* _Excerpted text_
# An object, previously at rest, slides 5 m down a ramp, with an incline of (pi)/6 , and then slides horizontally on the floor for another 24 m. If the ramp and floor are made of the same material, what is the material's kinetic friction coefficient?

Dec 30, 2016

${\mu}_{k} \approx 0.09$. See below.

#### Explanation:

I've answered a similar question previously.

We are given the angle of incline, displacement of the object down the ramp, and displacement of the object between the bottom of the ramp and its stopping point. We can find the coefficient of kinetic friction using the work-energy theorem.

The first step is to draw a force diagram. Where ${f}_{k}$ represents the force of kinetic friction, $n$ represents the normal force, and ${F}_{g}$ represents the force of gravity (both $x$- and $y$-components).

Work-Energy Theorem:

When the object is at rest at the top of the ramp, it possesses only gravitational potential energy, given by ${U}_{g} = m g h$. If this were a friction-free system, we would expect all of that potential energy to be converted into kinetic energy as the object slides down the ramp and onto the floor, moving off in that direction forever at at a constant speed (provided there are no other outside forces acting upon it). Because this isn't a friction-free system, we will not see conservation of mechanical energy. The reason the object eventually comes to a stop on the floor is due to friction. This is where energy is lost to as the object slides down the ramp and across the floor.

Work is defined as the mechanical transfer of energy. When the object comes to a stop on the floor, it no longer has either gravitational potential or kinetic energy, but by the Law of Conservation of Energy, we know that the energy had to go somewhere. In this case, if we treat friction as the only outside force energy can be lost to, that means that all of the potential energy stored in the object at the top of the ramp is accounted for in the work done by friction. In other words, the energy lost is equal to the work done by friction. This means that $\Delta U = {W}_{f}$.

* _Tasks_
- 1) Please copy out the ramp problem word for word, everything from "# An object, previously" down to "the work-energy theorem.".
- 2) Pick up the ramp problem after its last sentence and keep writing.
The data has no role in this work.

* _Information supplied_
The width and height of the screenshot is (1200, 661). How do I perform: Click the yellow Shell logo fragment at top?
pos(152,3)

* _Expected results_
- 1)
# An object, previously at rest, slides 5 m down a ramp, with an incline of (pi)/6 , and then slides horizontally on the floor for another 24 m. If the ramp and floor are made of the same material, what is the material's kinetic friction coefficient?

Dec 30, 2016

${\mu}_{k} \approx 0.09$. See below.

#### Explanation:

I've answered a similar question previously.

We are given the angle of incline, displacement of the object down the ramp, and displacement of the object between the bottom of the ramp and its stopping point. We can find the coefficient of kinetic friction using the work-energy theorem.

- 2)
Force of kinetic friction: ${f}_{k} = {\mu}_{k} n$

Work done by a constant force: W=F(Δr)cos(theta)

Note: In the work equation, $\theta$ is the angle between the force and displacement vectors. In this case, that angle where friction is concerned is ${180}^{o}$ (opposite the motion but on the same plane). Because $\cos \left({180}^{o}\right) = - 1$, we get negative work, which we might have guessed, given that kinetic friction works opposite the direction of displacement. I will omit this part of the calculation below to avoid confusion where $\cos \left(\theta\right)$ might come up in other equations and simply write any work done by friction as being negative.

Note: I will use Δr for the ramp and Δs for the floor to avoid confusion.

The potential energy stored in the object at the top of the ramp is equal to the total work done by friction. This includes both that done on the ramp and the floor (the point where all of the potential energy has been converted is when the object comes to a stop on the floor).

${U}_{g f} - {U}_{g i} = - {W}_{F}$

The final height is $0$, so this becomes

$- {U}_{g i} = - {W}_{F}$

Let's cancel the negative.

${U}_{g i} = {W}_{F}$

=>U_(gi)=W_(Framp)+W_(Ffloor)

Looking at our force diagram above, we can generate sum of forces statements for when the object is on the ramp and the floor.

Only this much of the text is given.